I am happy to join the No More Faith Schools campaign. Education must be secular.


Lord Desai, Economist and Labour politician

State-sponsored superstition should have no place in the education of children, who should be left to make up their own minds on the basis of the evidence they see around them. Education should inspire rational thought and display the pleasures of deep understanding; it should not propagate the social poison of divisive dogma.


Peter Atkins, Writer and former Professor of Chemistry at the University of Oxford

I support this campaign. There is too much segregation in life. As we live together so we grow through sharing and understanding not by reinforcing a faith or belief or one set of values. Children from all faith and belief backgrounds should be educated together and allowed to develop their own beliefs independently and within the rich communities in which we all have to live.


Lord Cashman CBE

Collectively we have an obligation to provide children with equal access to education, for that to be as inclusive as possible it needs to be secular.

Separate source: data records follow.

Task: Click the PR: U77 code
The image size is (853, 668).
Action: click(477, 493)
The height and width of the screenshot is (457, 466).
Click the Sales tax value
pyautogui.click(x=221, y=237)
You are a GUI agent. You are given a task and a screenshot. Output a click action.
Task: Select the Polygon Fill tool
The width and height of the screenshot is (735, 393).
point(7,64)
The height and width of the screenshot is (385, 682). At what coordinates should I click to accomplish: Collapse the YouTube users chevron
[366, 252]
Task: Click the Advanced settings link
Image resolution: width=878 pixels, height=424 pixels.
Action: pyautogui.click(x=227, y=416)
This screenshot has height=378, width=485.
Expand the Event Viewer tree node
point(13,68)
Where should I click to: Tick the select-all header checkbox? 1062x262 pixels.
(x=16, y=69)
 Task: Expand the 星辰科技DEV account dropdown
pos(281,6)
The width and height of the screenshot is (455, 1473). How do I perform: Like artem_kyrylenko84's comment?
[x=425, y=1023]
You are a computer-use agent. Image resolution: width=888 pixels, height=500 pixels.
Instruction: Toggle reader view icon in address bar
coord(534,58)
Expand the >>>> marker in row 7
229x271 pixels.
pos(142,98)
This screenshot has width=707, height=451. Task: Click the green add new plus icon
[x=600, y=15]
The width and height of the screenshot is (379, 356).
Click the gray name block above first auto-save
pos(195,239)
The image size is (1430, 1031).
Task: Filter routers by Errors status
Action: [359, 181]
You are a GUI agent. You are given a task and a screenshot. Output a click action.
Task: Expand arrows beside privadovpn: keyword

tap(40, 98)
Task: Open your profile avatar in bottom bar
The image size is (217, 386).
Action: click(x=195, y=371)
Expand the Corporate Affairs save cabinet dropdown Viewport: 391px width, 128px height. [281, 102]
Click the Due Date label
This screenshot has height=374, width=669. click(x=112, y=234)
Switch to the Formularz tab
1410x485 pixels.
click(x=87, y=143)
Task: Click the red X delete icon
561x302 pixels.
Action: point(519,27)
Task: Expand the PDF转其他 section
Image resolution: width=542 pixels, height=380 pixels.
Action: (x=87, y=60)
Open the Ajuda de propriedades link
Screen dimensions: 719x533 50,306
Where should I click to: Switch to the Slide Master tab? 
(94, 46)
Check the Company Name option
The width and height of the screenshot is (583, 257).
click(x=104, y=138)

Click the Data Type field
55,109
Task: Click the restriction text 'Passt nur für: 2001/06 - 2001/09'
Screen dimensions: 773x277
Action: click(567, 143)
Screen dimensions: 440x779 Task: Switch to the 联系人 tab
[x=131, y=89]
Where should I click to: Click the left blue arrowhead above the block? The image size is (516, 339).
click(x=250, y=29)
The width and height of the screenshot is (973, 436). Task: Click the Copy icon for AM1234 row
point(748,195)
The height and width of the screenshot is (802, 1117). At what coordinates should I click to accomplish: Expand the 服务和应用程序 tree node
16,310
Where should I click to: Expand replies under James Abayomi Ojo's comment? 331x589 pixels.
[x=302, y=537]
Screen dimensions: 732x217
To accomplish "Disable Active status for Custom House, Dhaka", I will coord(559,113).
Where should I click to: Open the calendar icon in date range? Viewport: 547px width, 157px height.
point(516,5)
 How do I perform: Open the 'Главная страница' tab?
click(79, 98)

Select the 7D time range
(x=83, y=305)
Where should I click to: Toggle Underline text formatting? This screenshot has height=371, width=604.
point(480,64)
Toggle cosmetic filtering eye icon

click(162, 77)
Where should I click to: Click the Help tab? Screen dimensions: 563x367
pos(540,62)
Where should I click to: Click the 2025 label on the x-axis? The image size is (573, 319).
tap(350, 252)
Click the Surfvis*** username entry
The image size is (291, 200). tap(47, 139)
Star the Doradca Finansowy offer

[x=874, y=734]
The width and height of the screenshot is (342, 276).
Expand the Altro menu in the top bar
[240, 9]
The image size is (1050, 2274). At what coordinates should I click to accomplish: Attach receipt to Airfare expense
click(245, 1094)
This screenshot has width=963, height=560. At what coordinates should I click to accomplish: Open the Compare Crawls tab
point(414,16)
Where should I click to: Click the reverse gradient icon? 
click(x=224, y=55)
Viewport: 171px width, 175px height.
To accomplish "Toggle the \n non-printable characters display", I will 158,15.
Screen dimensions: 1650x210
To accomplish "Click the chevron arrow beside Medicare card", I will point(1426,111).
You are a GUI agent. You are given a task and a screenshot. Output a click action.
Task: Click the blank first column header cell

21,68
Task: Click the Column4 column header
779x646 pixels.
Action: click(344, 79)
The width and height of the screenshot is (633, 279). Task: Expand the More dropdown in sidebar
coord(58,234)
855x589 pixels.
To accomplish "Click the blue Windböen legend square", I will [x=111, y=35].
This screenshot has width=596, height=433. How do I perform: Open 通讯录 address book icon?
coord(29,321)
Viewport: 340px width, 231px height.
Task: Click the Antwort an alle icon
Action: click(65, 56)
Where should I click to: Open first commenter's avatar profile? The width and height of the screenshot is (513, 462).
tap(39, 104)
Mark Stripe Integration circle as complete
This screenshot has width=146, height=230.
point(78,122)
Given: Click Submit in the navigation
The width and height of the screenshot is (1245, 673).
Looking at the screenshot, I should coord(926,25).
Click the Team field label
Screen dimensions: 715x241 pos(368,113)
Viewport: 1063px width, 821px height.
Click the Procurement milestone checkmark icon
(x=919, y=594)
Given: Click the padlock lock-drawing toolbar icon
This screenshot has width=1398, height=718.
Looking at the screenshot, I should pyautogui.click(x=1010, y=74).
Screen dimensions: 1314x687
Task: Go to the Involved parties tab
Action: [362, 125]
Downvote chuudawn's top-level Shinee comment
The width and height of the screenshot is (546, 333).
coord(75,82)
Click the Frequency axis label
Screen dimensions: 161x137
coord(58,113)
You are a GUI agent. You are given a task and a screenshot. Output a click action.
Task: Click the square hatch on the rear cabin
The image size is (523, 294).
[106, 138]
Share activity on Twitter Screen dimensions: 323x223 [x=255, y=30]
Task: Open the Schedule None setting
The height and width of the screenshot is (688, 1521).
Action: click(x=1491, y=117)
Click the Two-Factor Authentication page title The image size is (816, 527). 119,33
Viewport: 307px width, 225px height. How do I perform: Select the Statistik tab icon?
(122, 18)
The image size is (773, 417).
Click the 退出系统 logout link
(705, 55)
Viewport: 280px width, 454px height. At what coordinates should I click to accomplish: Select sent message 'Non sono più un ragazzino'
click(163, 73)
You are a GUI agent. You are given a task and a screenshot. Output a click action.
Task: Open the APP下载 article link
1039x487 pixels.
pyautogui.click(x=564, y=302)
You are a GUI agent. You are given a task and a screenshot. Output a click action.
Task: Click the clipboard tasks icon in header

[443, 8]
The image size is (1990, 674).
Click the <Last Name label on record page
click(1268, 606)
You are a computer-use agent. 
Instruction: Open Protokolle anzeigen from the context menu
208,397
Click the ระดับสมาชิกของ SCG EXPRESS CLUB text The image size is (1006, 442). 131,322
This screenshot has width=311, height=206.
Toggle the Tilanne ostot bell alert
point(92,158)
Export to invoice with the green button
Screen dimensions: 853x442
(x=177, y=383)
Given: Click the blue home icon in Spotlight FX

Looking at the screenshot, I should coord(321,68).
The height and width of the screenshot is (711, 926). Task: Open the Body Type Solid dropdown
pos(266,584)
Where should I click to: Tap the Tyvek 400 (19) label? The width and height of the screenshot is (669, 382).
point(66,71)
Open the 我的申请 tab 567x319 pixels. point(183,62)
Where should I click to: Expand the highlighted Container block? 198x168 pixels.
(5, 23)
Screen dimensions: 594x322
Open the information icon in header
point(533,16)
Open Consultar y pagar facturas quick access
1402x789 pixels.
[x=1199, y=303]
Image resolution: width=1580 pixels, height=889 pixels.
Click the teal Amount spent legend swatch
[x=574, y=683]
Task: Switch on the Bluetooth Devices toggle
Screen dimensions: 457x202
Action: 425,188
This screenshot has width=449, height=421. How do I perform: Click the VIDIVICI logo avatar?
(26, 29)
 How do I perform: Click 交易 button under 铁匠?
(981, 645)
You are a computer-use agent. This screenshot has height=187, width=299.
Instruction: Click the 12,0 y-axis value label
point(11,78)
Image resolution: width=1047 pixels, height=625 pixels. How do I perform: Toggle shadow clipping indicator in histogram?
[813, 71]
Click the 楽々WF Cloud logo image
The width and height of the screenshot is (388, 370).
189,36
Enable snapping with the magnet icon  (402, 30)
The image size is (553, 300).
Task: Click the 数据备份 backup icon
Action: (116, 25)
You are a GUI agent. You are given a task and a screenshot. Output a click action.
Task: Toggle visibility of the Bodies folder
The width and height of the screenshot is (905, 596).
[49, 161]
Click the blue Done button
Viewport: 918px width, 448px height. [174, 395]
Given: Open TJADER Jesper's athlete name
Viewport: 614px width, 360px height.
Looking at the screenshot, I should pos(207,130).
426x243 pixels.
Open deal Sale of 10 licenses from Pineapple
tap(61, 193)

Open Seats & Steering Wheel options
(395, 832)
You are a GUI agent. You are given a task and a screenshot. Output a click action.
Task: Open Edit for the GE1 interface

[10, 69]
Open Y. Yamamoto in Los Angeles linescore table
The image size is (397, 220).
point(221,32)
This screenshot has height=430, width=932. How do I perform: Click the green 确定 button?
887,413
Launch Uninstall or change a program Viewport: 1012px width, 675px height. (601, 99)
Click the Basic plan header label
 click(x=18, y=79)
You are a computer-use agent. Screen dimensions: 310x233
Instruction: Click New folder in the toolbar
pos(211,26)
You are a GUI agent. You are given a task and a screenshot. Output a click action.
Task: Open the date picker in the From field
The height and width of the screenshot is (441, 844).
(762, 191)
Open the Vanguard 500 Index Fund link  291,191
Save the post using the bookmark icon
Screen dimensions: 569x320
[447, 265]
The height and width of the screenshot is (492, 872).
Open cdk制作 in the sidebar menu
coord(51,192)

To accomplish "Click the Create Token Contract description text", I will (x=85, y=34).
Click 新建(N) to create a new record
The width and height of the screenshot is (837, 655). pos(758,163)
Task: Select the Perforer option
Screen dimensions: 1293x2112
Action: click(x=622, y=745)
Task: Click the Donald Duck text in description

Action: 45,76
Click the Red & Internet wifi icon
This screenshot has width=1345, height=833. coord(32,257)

In a world marked by so many divisions it is important we protect our education system as something free from religious prejudice.


Lloyd Russell-Moyle, Labour MP

In today’s society, it is more important than ever that our children can enjoy a diverse and fair education, and have the chance to learn from each other’s differences. The National Secular Society’s No More Faith Schools campaign is an important step in this direction and provides a platform for those who want an inclusive education to show their support for that.


Dan Snow, Historian, broadcaster and television presenter

Superstitious beliefs are inevitable. But for the State to allow, and fund, institutions that indoctrinate young innocent minds is incredulous. Schools are for teaching literature, science, art, and music; not for spreading supernatural beliefs and fear.

Robinson, from BIRMINGHAM

I’m Jewish and have been upset to see many non-religious family and friends having no realistic choice for an acceptable education but to send their children to Jewish schools. These children run the risk of growing up in a bubble - not learning (as I did at my state comprehensive school) that people are just people no matter their skin colour or cultural background. Schools should be bringing communities together rather than driving them apart.


I'm fed up of reading stories about children being forced to do religious stuff just because the closest or most convenient or only school with availability in their area is a faith one. No one should be forced to do anything religious just to get an education. It's 2021 and people still don't understand this. Segregating children according to religion increases the likelihood of intolerance towards vulnerable groups and fundamentalism resulting in harm. It also isolates children from the majority of the population, so they don't get to meet many people outside of their faith. This makes it far too easy to brainwash them into hating those not like them. I know, I used to be one, but I managed to escape. Three days a week of religious indoctrination was bad for me. I can't imagine what 5 full days a week would do. School should be for learning not indoctrination. That should be done outside of school.

Lauren, from EDINBURGH

The UK is now a multi-faith, multicultural, largely secular society. If people want religion to be part of their children’s daily practices or inculcation, they have several choices: do it at home; send them to private religious educational institutions; or set up a privately funded facility nearby but off the school campus.

Doug, from EDINBURGH

I was brought up in Catholic schools in Glasgow in the 60’s and 70’s, and just down the road were the ‘Protestant’ schools, as we were taught. All throughout my schooling there were fights between us and we all thought that was just the way it was everywhere! Well, it was in Scotland. And still is, from what I can see. This bigotry was ingrained in us. It wasn't until I left school that I saw how poisonous faith schools were. The state should have nothing to do with promoting such divisions in our society. Faith schools must go!